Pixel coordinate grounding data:
::::

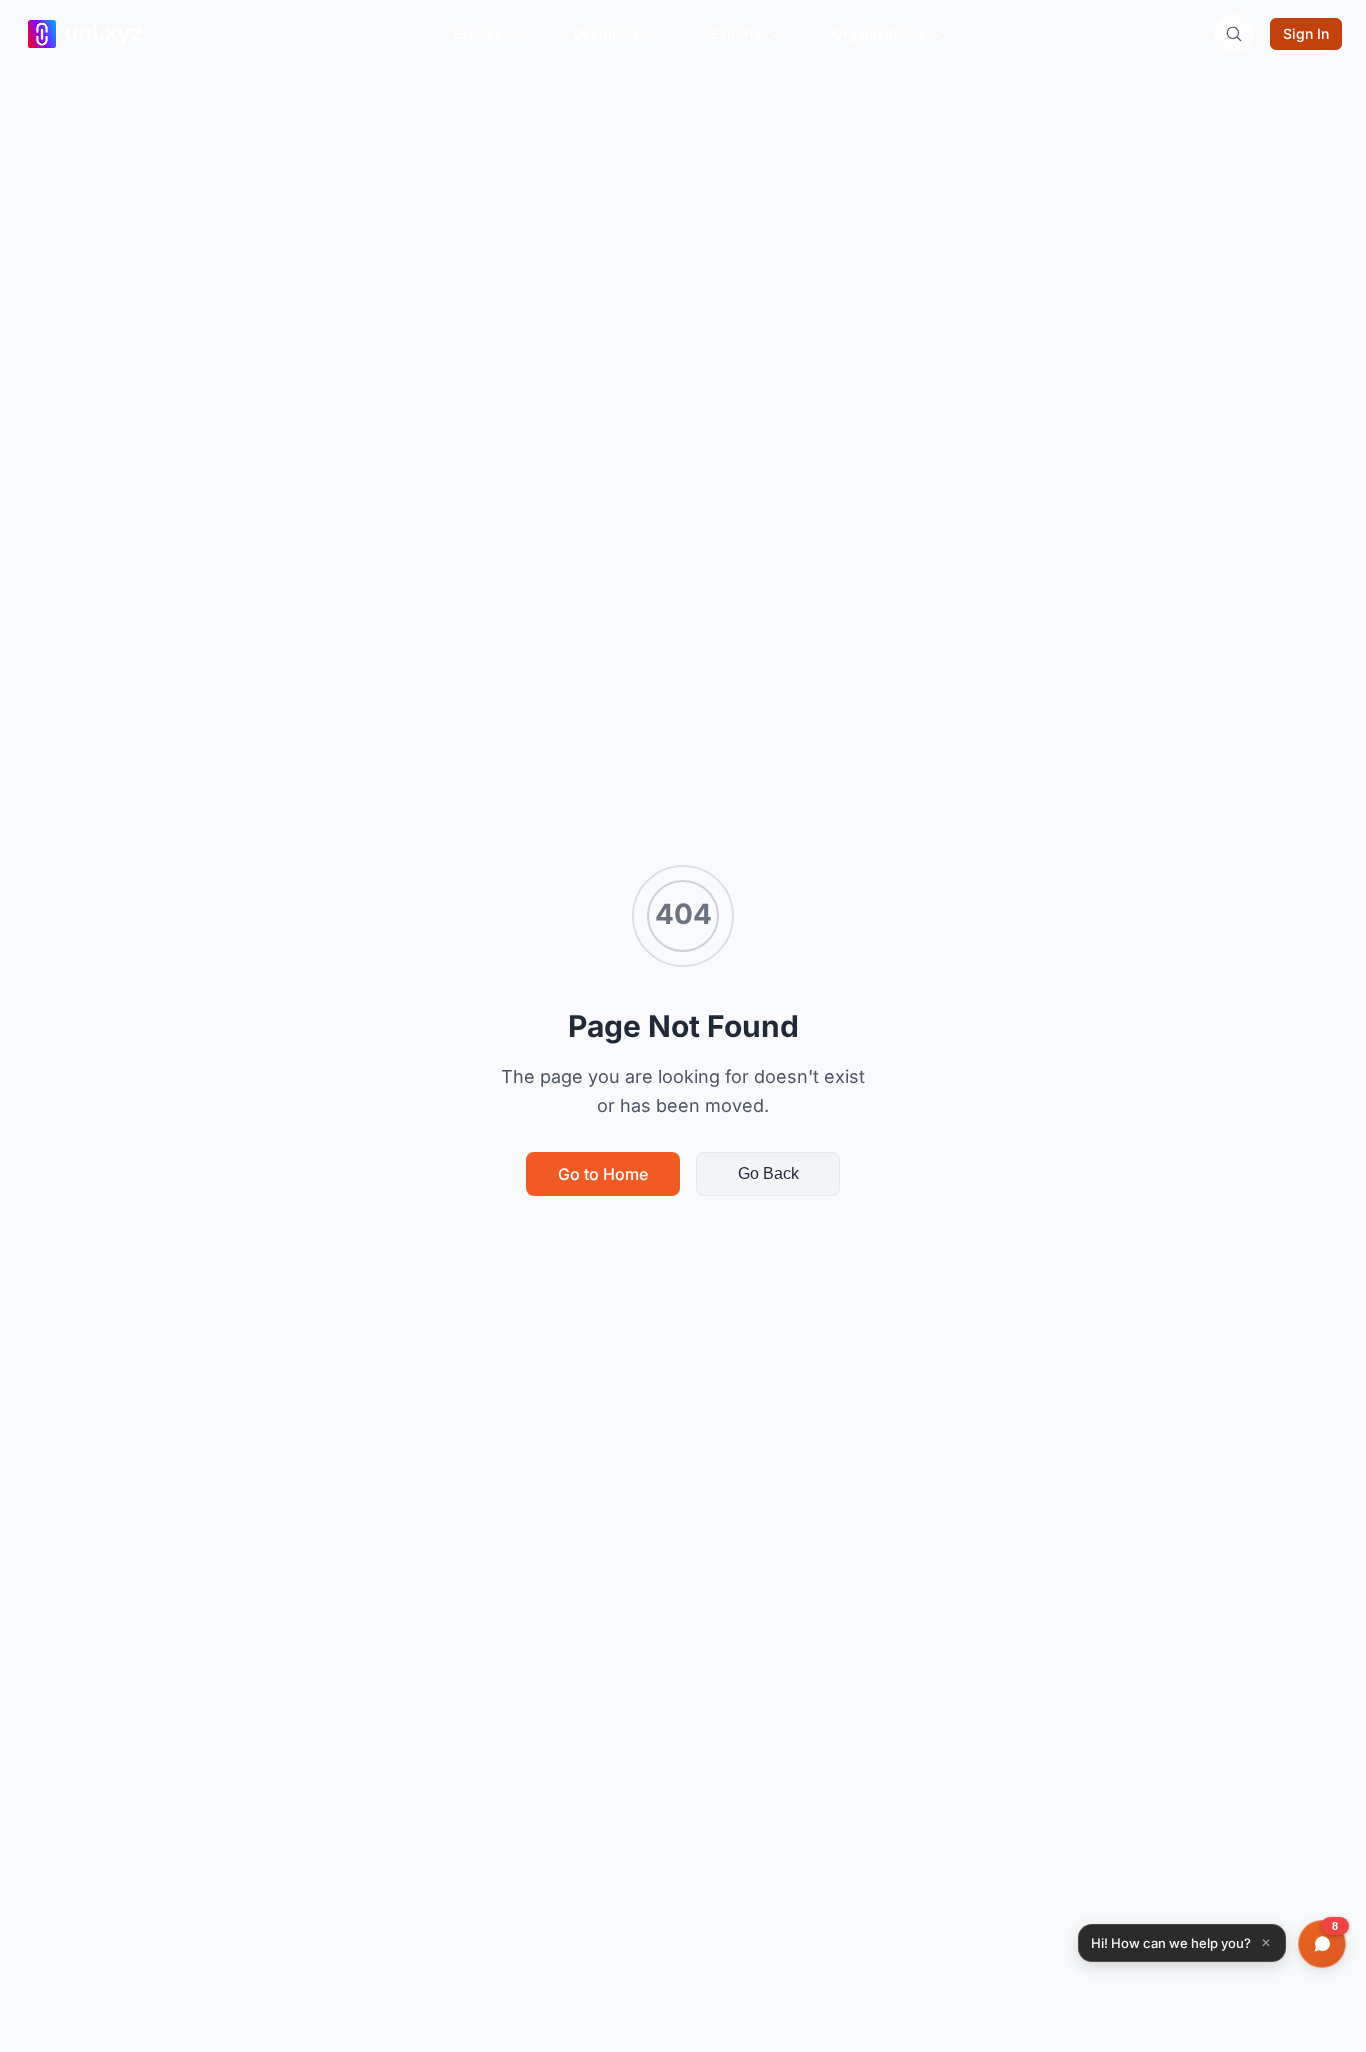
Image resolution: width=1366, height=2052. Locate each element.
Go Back (768, 1173)
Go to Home (603, 1174)
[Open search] (1234, 34)
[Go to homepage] (106, 34)
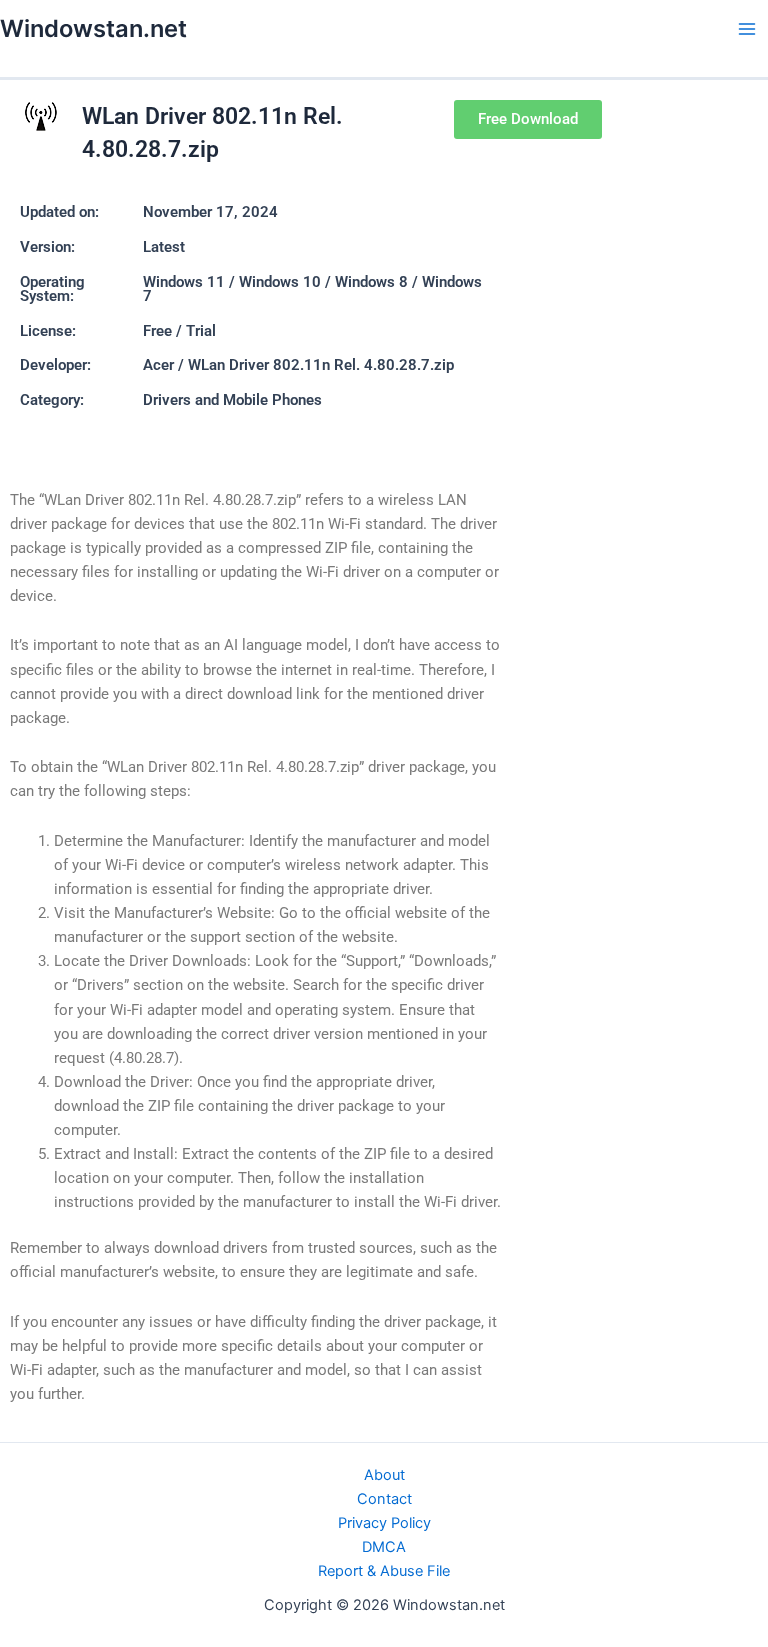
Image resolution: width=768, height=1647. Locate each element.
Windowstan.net (93, 28)
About (384, 1475)
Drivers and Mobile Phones (232, 400)
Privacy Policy (384, 1523)
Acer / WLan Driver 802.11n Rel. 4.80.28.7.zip (298, 365)
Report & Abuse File (384, 1571)
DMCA (384, 1547)
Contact (384, 1499)
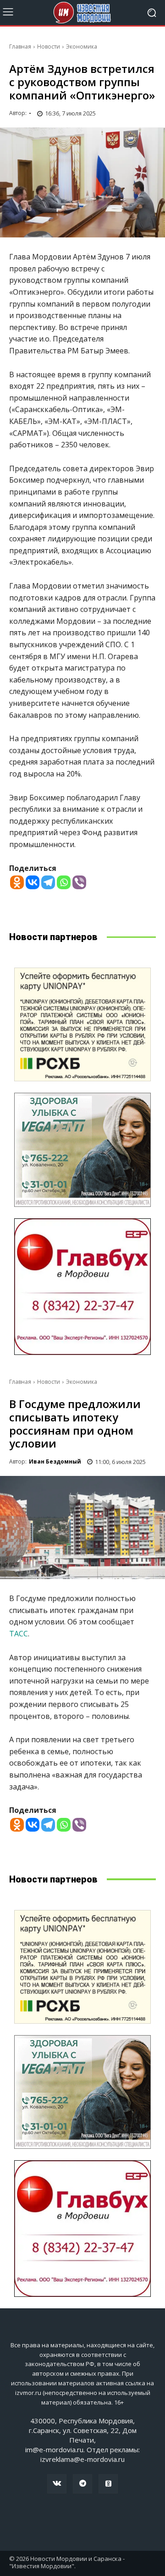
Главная (20, 46)
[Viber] (79, 882)
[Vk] (56, 2483)
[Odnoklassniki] (17, 882)
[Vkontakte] (32, 882)
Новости (48, 46)
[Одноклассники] (108, 2483)
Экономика (81, 46)
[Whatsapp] (64, 882)
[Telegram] (48, 882)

::::

» PROMPT
Begin at the line containing "Acer / WLan" and stop at the last line of the data. Repeat only those lines, exactly, and leave out the pictures.

» SOLUTION
Acer / WLan Driver 802.11n Rel. 4.80.28.7.zip (298, 365)
Report & Abuse File (384, 1571)
DMCA (384, 1547)
Contact (384, 1499)
Главная (20, 46)
[Viber] (79, 882)
[Vk] (56, 2483)
[Odnoklassniki] (17, 882)
[Vkontakte] (32, 882)
Новости (48, 46)
[Одноклассники] (108, 2483)
Экономика (81, 46)
[Whatsapp] (64, 882)
[Telegram] (48, 882)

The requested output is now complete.